The West Indian Students' Centre (WISC) was located at 1 Collingham Gardens, Earls Court, London, in a building bought with the support of West Indian governments, and officially opened on 1 June 1955 by Princess Margaret. [1] Hosting activities and events primarily for students from the West Indies, WISC also became a key London venue for others from the African diaspora, and provided facilities and a meeting place for such organisations as the West Indian Standing Committee, the Commission for Racial Equality, and the Caribbean Artists Movement (CAM), [1] which latter grouping held regular public sessions there from March 1967. [2] [3]

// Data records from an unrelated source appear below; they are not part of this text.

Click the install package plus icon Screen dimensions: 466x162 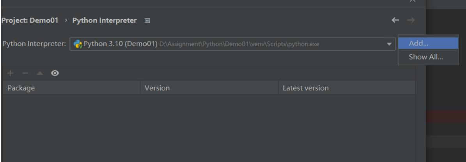pos(10,73)
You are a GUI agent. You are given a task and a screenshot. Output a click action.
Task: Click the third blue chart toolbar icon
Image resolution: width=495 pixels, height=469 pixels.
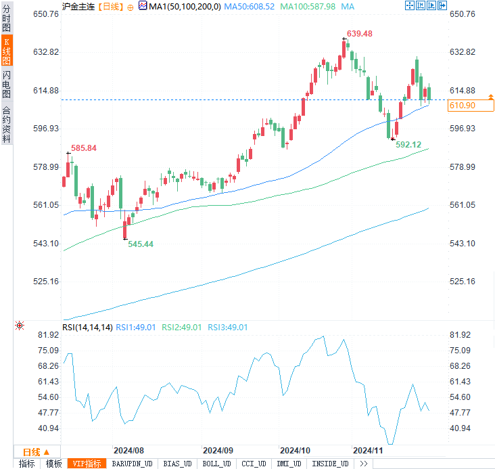431,5
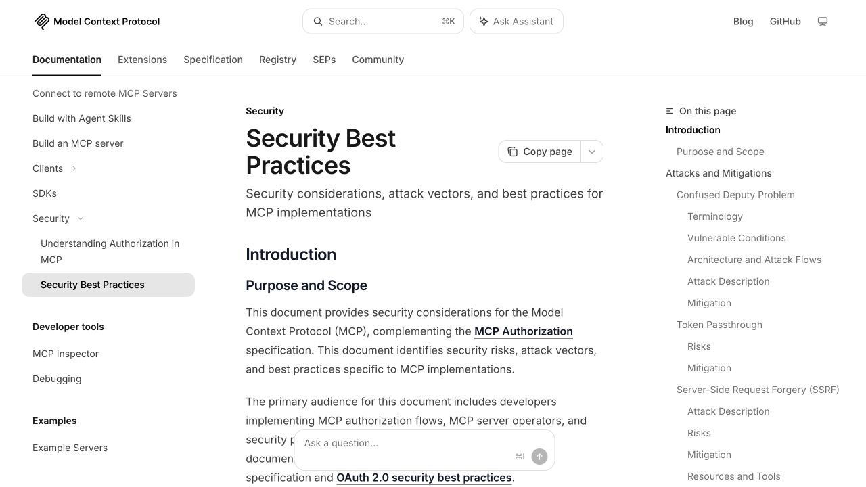The image size is (866, 487).
Task: Toggle the theme with the monitor icon
Action: [823, 22]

Among leaders from the Caribbean who when visiting the UK made a point of speaking at meetings organised at WISC were Norman Manley, Eric Williams, Forbes Burnham, and Cheddi Jagan. [4] It also hosted American Civil Rights activists James Baldwin and Dick Gregory in 1968, documented in Horace Ové's short film Baldwin's Nigger (1969). [5] Recalling London in the 1960s, Trinidadian-British cultural activist Ansel Wong has said: "The West Indian Students Centre in Earl's Court was a key focal point at the time. It was there that I encountered some of my major influences, like the Caribbean Artists Movement, which was set up by writers such as Andrew Salkey and John La Rose. As young students they had almost a celebrity status for us: we were emboldened by them, as well as by the politics of people such as the radical activist Michael X." [6]
Now located in the building that formerly housed the West Indian Students' Centre are the High Commission of Saint Lucia and the High Commission of Dominica. [7]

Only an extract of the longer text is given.